Angered lawmakers cancelled the meeting - one of a series of closed interviews with people close to the president - and announced Cohen could expect to be questioned at a future open hearing now set for next month.
"We were disappointed that Mr Cohen decided to pre-empt today's interview by releasing a public statement prior to his engagement with committee staff, in spite of the committee's requests that he refrain from public comment," said Senators Richard Burr and Mark Warner, committee chair and vice chair, respectively.
But Cohen's lawyer Stephen Ryan suggested the legislators had already broken their agreement when someone last week leaked out the date of Cohen's appearance at the committee.
In his written statement, Cohen said a British intelligence agent's dossier that tied him to Russian election interference was "riddled with falsehoods and intentionally salacious accusations." "I have never engaged with, been paid by, paid for or conversed with any member of the Russian Federation or anyone else to hack or interfere with the election," Cohen said.
"Given my own proximity to the president of the United States as a candidate, let me also say that I never saw anything - not a hint of anything - that demonstrated his involvement in Russian interference in our election or any form of Russian collusion." Cohen said that the Russian meddling issue has been politicised "to discredit our lawfully elected president" and shame his supporters.

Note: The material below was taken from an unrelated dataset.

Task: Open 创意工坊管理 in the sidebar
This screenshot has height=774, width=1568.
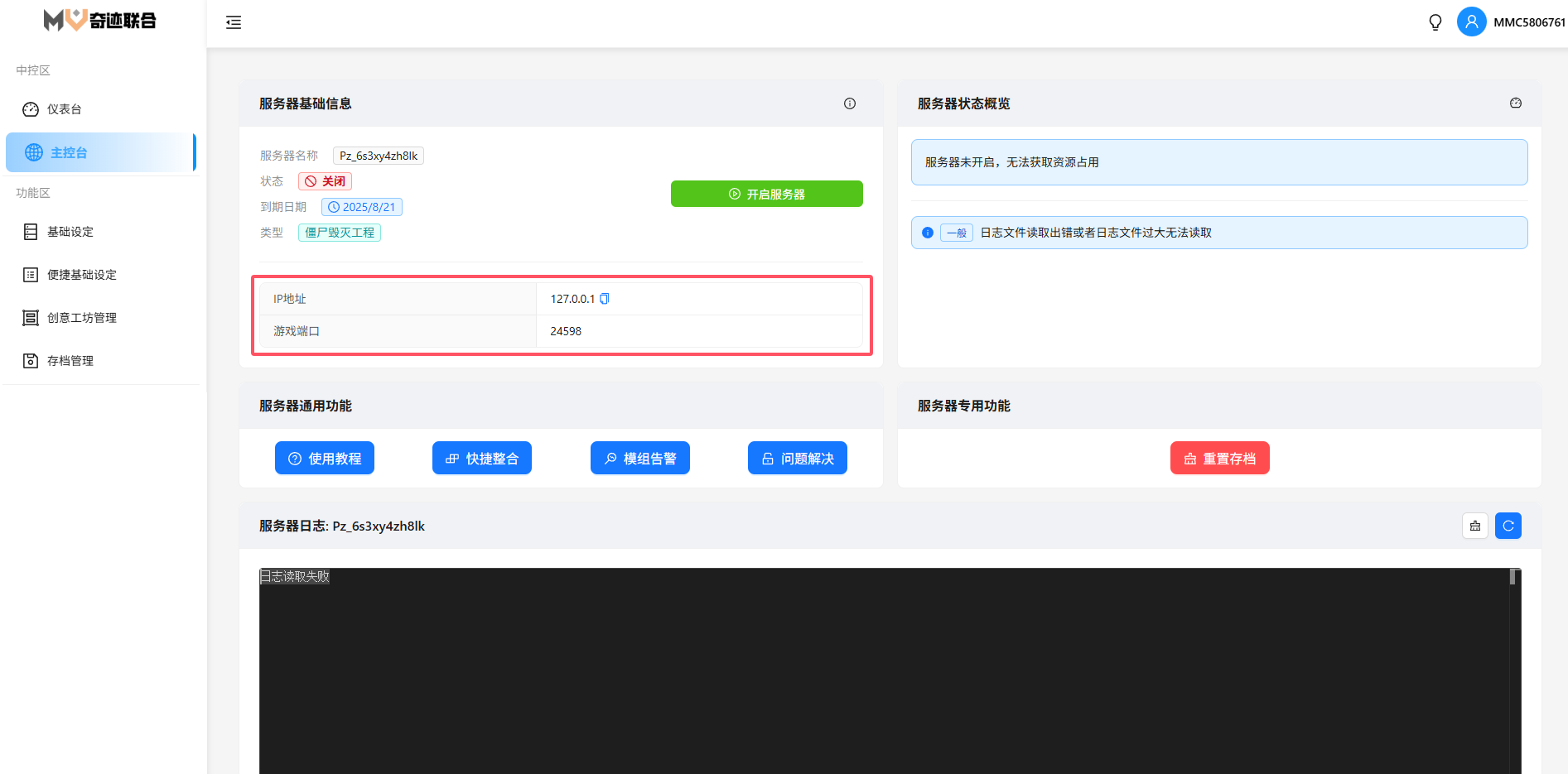Action: click(81, 318)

He also denied any link between an effort by Trump, a billionaire developer, to launch a luxury Trump Tower in Moscow and the election. Cohen said the project proposal was terminated in January 2016, before the first caucuses and primaries for choosing the candidates for the White House.
"You can oppose the president's points of view and his policies, but not raise false issues about the validity of his victory," Cohen said.
Cohen confirmed he had accepted an invitation from Burr and Warner to testify openly on Oct 25. He is likely to be pressured by aggressive questioning under oath on live television.
The Senate panel is among three congressional committees interviewing Trump advisers and family members in the sprawling probe into how Russia intervened in last year's election to damage frontrunner Hillary Clinton, the Democratic candidate, and boost Trump.
US intelligence agencies say Russian President Vladimir Putin himself directed the effort, and Senate and Justice Department investigators have been chasing links between the Trump campaign and Moscow for evidence of collusion.
On Monday, CNN reported that the Federal Bureau of Investigation had run wiretaps on Trump's former campaign chairman Paul Manafort under secret court orders before and after the election.
Investigators may have picked up communications between Manafort and other Trump officials, including conceivably the president himself.
And The New York Times reported that the special prosecutor handling the case at the Justice Department, Robert Mueller, has been aggressively subpoenaing all possible witnesses to speak to a grand jury.